### Records supplied
=======

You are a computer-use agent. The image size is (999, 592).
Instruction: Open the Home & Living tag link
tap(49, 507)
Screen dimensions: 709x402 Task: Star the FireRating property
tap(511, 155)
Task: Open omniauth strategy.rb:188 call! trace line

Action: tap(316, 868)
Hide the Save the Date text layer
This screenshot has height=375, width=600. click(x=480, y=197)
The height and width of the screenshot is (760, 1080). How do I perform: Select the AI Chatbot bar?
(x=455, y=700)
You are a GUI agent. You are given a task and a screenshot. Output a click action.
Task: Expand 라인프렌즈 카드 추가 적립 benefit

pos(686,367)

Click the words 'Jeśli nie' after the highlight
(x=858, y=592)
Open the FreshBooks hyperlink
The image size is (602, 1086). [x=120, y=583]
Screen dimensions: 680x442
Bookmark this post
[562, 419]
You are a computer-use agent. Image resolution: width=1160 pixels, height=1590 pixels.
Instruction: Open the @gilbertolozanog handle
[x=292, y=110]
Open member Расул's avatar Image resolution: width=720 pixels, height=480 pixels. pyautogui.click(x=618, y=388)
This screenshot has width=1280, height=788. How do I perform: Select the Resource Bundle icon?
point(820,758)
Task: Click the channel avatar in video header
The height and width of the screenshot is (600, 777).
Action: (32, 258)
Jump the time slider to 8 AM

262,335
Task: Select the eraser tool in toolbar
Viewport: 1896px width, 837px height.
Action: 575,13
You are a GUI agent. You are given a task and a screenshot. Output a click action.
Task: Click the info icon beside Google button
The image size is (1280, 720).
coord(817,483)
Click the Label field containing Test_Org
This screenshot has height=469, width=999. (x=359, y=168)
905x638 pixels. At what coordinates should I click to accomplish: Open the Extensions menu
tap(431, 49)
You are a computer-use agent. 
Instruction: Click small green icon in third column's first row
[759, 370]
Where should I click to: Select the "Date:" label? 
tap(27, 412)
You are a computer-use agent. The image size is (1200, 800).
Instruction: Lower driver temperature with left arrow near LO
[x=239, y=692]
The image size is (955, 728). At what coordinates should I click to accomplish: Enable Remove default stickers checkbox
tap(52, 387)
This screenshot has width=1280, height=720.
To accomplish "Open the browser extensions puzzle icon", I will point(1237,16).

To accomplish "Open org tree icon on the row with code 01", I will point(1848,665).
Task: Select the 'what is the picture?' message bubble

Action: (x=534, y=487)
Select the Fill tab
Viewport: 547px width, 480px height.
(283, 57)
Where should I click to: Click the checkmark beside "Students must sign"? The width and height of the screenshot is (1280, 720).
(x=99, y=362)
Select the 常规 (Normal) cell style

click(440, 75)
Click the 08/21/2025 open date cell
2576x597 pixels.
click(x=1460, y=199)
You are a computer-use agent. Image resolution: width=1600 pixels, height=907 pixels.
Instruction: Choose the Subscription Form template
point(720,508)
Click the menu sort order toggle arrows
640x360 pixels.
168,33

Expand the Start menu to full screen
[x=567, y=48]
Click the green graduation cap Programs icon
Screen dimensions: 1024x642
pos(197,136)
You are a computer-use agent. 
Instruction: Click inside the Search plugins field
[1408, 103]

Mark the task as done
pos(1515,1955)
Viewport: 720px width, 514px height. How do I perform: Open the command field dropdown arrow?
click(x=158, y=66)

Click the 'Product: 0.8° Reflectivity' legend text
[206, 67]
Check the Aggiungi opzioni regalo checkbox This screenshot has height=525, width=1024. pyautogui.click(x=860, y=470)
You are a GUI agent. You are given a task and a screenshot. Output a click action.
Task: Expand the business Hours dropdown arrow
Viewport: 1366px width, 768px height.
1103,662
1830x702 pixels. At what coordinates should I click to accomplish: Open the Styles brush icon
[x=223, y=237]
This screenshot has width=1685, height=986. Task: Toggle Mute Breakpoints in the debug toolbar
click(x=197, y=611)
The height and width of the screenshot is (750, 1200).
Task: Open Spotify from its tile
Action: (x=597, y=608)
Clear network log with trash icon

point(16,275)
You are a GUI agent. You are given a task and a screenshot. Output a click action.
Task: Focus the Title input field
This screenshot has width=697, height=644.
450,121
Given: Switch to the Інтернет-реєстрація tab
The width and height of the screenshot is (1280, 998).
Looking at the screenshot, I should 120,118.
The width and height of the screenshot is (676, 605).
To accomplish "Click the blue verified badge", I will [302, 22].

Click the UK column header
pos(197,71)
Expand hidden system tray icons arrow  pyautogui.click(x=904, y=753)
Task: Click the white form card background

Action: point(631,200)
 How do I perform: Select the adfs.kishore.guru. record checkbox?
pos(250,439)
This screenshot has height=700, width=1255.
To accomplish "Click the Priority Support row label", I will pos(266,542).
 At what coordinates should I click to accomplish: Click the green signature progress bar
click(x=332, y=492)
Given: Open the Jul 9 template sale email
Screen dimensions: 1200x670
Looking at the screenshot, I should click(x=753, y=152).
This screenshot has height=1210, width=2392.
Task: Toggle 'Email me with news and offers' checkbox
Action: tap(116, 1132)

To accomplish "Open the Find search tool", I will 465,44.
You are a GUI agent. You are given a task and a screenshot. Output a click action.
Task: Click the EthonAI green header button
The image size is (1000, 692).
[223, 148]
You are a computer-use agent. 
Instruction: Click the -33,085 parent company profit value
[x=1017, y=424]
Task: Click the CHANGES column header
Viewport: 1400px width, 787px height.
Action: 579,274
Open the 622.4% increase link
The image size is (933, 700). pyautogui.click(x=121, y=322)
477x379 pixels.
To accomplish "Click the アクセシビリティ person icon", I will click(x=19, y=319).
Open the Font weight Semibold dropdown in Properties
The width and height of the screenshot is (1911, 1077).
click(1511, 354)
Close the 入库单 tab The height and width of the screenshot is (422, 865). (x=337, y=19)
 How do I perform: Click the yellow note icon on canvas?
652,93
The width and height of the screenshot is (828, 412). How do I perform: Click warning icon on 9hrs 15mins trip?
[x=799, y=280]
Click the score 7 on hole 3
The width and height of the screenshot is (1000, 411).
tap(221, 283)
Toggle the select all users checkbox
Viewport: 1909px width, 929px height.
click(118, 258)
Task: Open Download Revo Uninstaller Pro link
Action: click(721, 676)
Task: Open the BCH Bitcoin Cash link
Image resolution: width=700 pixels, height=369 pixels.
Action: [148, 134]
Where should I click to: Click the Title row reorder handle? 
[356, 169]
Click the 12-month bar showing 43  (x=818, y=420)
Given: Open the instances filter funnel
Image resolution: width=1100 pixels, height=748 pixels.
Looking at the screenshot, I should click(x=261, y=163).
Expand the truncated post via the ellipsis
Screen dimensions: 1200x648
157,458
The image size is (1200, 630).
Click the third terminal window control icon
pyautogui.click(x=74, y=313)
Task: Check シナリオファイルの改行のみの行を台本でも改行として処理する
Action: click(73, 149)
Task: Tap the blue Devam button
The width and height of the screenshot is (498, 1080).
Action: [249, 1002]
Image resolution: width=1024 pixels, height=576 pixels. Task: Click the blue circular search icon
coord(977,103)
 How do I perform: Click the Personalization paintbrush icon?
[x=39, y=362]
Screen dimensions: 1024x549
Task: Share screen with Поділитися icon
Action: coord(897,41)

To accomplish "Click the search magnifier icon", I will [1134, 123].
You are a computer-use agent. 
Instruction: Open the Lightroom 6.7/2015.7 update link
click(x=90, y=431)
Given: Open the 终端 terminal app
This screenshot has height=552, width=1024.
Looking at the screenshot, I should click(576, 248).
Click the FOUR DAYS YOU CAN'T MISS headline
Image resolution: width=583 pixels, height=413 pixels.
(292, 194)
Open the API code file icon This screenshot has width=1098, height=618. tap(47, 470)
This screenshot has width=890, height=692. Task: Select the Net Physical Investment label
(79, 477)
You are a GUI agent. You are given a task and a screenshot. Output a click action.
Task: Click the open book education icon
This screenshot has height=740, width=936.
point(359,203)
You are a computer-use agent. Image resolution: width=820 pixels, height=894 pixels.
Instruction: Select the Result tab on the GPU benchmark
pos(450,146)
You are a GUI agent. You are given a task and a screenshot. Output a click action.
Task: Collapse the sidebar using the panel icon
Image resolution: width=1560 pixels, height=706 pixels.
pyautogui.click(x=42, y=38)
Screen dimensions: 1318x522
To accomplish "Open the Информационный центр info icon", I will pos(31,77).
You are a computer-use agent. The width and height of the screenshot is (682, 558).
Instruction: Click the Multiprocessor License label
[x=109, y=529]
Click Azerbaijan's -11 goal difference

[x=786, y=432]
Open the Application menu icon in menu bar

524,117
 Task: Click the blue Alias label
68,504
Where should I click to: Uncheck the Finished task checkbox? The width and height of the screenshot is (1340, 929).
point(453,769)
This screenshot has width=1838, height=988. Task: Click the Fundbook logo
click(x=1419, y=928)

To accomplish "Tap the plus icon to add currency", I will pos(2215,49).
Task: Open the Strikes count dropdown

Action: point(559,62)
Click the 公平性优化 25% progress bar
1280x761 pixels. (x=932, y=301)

=======

### Exercise requirements
Tally the lines of the material in which the string "code" appears. Give the tally and nothing else.

### Task response
2